The manual of instructions in issue here falls into the described class of regulations. The only persons purporting to be instructed or ordered thereby are the personnel of the department. The manual does not define the circumstances under which welfare recipients, or others not members of the department personnel, shall be granted or denied benefits. It does not command the public to do anything, prohibit the public from doing anything or declare the rights of the public in any respect. It does not make any procedures available to the public. We find it difficult to hypothesize a stronger example of the internal regulation contemplated by HRS § 91-1(4). No suggestion is made that anything more than the present manual of instructions is "necessary or proper" to carry out Chapter 346. We conclude that plaintiffs have failed to show non-compliance by the defendants with HRS § 346-14(9), and have failed to sustain the claim for relief which they assert under Chapter 91.[3]

Plaintiffs also seek to enjoin the conduct of any investigatory interviews by personnel of the department without the warnings required by Miranda v. Arizona, 384 U.S. 436, 86 S. Ct. 1602, 16 L. Ed. 2d 694 (1966). We have not been referred to any decisions which have given effect to the policy of this exclusionary rule by enjoining conduct, as well as excluding evidence. However, we need not consider whether the Miranda rule is capable of this extension. Miranda, and our enunciation of the rule as a requirement of the Hawaii constitution, State v. Santiago, 53 Haw. 254, 492 P.2d 657 (1971), applies only where an individual is being subjected to custodial interrogation, which we have defined as "questioning initiated by law enforcement officers after a person has been taken into custody or otherwise deprived of his freedom of action in any significant way." State v. Kalai, 56 Haw. 366, 368, 537 P.2d 8, 11 (1975).

Plaintiffs have not alleged any deprivation of their freedom of action in *1274 connection with the investigatory interrogations complained of here, other than the constraint imposed by their assumption that cooperation with the questioners was a condition of continued welfare benefits, nor have they alleged that they were informed that failure to provide such cooperation would result in any disadvantage to them. "Such a noncustodial situation is not converted to one in which Miranda applies simply because a reviewing court concludes that, even in the absence of any formal arrest or restraint on freedom of movement, the questioning took place in a `coercive environment.' ... Miranda warnings are required only where there has been such a restriction on a person's freedom as to render him `in custody.' It was that sort of coercive environment to which Miranda by its terms was made applicable, and to which it is limited." Oregon v. Mathiason, 429 U.S. 492, 97 S. Ct. 711, 714, 50 L. Ed. 2d 714 (1977). We conclude that the Miranda rule has no applicability.

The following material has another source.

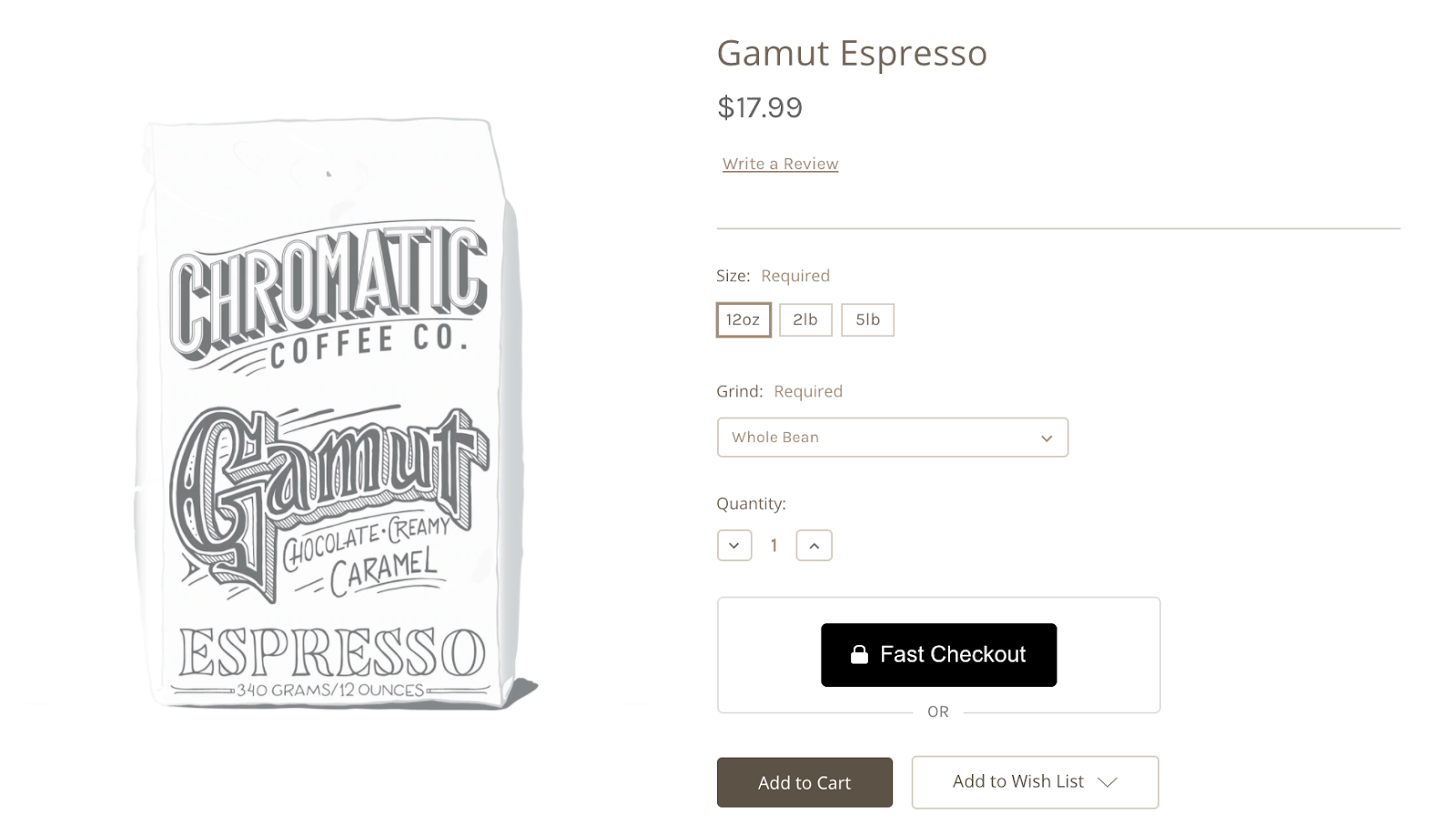Click the quantity value field
Screen dimensions: 1456x836
pyautogui.click(x=774, y=546)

[1] Plaintiff Jane Doe is identified as Jane Coe in various of the pleadings. Remarking in oral argument on the inconsistent references, plaintiffs' counsel represented that the Coe pseudonym was adopted to avoid the appearance that Jane Doe was the wife of the party identified as John Doe.

[2] Cheryl Soto is the actual name of the party.

[3] Otani v. Contractors License Board, 51 Haw. 673, 466 P.2d 1009 (1970), and Aguiar v. Hawaii Housing Authority, 55 Haw. 478, 522 P.2d 1255 (1974), cited by plaintiffs, dealt with rules which defined rights of persons dealing with the agency.